Principles of good taxation
Taxation: one of the clearest manifestations of the powers of a public authority.
It has existed since the earliest forms of recorded government in history: from ancient Egypt, when the pharaohs levied taxes in the form of shares of agricultural production and labour; to ancient Rome where farmers were required to pay a tenth of their production (decima) to the tax administration (aerarium); and even in Medieval Europe, where a similar taxation system became one source of financing for the Church.
Nowadays, governments have developed more sophisticated systems and processes for defining who is taxed, what is taxed (the ‘tax base’), how much is taxed and which personal conditions of the taxpayers should be taken into account. But what are the principles that should underpin taxation and how do these impact on our daily lives?
Firstly, while it’s true that it’s typically implemented through the coercive power of a public authority, taxation should not be imposed arbitrarily. Indeed, many modern institutions include some restraints on the uncontrolled levying of taxes, with parliament usually having to approve the executive’s proposals (for example, in 1628, the Petition of Rights introduced restrictions on the Crown on non-parliamentary taxation in England). Rather, there should be careful consideration of how the forced acquisition of money affects taxpayers: on the one hand, taxation provides a fundamental source of income for running the government and providing public services; on the other, taxation reduces individual disposable income and business profits and could therefore have a negative impact on decisions about work, consumption and investments.
Who was Adam Smith?
The principles of good taxation were formulated many years ago. In The Wealth of Nations (1776), Adam Smith argued that taxation should follow the four principles of fairness, certainty, convenience and efficiency. Fairness, in that taxation should be compatible with taxpayers’ conditions, including their ability to pay in line with personal and family needs. Certainty should mean that taxpayers are clearly informed about why and how taxes are levied. Convenience relates to the ease of compliance for the taxpayers: how simple is the process for collecting or paying taxes? Finally, efficiency touches on the collection of taxes: basically put, the administration of tax collection should not negatively affect the allocation and use of resources in the economy, and certainly shouldn’t cost more than the taxes themselves.

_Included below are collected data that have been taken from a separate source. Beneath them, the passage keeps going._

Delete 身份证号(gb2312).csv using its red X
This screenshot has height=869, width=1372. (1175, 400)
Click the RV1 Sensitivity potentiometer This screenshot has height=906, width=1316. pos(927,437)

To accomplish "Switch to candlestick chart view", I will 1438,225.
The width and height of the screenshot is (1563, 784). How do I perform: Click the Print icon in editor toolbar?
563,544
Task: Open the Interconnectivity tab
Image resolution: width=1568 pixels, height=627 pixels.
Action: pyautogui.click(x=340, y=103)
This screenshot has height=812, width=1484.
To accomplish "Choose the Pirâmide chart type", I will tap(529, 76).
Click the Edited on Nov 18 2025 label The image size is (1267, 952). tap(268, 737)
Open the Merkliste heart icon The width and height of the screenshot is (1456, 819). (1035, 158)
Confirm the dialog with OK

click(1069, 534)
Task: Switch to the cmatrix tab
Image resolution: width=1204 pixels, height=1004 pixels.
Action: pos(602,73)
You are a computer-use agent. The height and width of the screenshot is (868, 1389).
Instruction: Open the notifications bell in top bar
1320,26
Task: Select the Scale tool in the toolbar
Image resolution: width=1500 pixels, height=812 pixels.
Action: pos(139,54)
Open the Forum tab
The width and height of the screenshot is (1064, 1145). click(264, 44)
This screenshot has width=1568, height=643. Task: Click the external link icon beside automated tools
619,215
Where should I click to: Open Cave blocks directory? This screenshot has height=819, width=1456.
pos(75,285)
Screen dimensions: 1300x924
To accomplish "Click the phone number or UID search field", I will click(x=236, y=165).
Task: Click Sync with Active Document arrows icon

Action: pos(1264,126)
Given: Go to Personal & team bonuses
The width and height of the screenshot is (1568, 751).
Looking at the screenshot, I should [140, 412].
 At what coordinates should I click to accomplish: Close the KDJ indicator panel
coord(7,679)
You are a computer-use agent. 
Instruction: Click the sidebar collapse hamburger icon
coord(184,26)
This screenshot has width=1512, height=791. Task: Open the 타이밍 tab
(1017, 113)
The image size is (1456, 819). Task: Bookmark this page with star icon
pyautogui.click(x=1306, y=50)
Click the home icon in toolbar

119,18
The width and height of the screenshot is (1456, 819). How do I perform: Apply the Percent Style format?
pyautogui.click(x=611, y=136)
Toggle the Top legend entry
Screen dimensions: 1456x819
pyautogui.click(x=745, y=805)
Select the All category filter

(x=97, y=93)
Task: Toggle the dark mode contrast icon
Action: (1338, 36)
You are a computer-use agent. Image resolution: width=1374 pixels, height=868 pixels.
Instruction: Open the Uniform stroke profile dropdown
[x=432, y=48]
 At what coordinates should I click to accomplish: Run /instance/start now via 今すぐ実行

Adam Smith’s principles of good taxation form a sound basis for taxation today, however they’re not always followed. Sometimes tax systems hit certain categories of taxpayers or kinds of consumption while leaving others relatively untouched. Sometimes tax systems lack transparency, imposing charges on some goods (eg, fuel excise) without any explicit indication on our bills. Sometimes taxpayers are burdened with administrative tasks, for example filing yearly tax returns online. Sometimes the tax administration does not, or cannot, apply regulations or prosecute those who evade taxes in a cost-effective manner.
Taxation and the economy
How can governments levy taxes while minimising negative effects on the economy? Generally taxes (on income, on production, or on consumption of goods) have distortionary effects: they alter the decisions that individuals and businesses would make if the taxes were not in place. For example, excises (taxes that are levied on the production of goods) often cause producers to increase the prices of goods, passing the burden of taxation on to consumers. When prices go up, there’s less demand, so businesses earn less income and consumers enjoy less consumption. In addition, personal income tax reduces consumer purchasing power: consumers purchase fewer goods than they would do without the income tax, generally cutting luxury and unnecessary items first, and thereby hitting some industries more strongly than others.
Taxation can also have important effects on economic development and growth. When international financial markets are liberalised, for example, capital tends to flock towards countries where tax regimes are more advantageous. When personal income tax is relatively high, individuals may prefer spending their time on recreational activities rather than on additional work. When taxation on savings (including taxation on financial rents and on real estate) is relatively high, individuals may prefer consuming their income today rather than putting part of it aside for the future. Overall, the effects of decisions that individuals and businesses make may result in less money being available for investments and less effort to undertake business activities.